== TASK INSTRUCTIONS ==
Your answer must consist of exactly the lines below, starting with the line with "You are a computer-use" and going on through the line with "Instruction: Open the blue Help toolbar icon", and nothing else.

== RECORD EXCERPTS ==
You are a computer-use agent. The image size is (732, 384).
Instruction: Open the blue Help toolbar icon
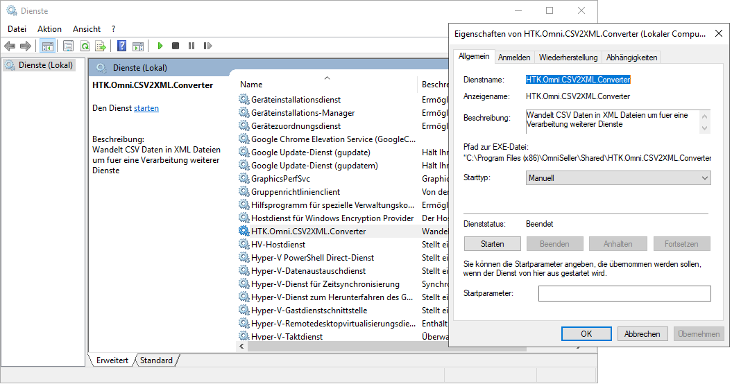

--

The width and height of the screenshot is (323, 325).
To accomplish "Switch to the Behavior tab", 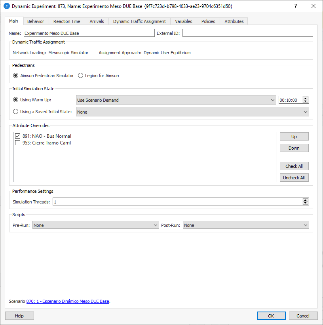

--

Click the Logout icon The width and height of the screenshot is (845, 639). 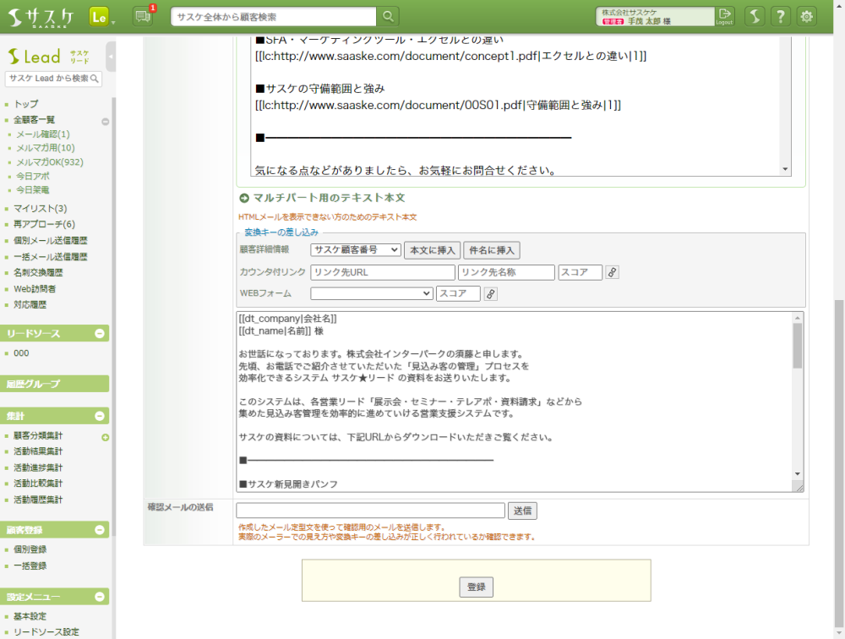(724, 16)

== RESPONSE TO THE TASK ==
You are a computer-use agent. The image size is (732, 384).
Instruction: Open the blue Help toolbar icon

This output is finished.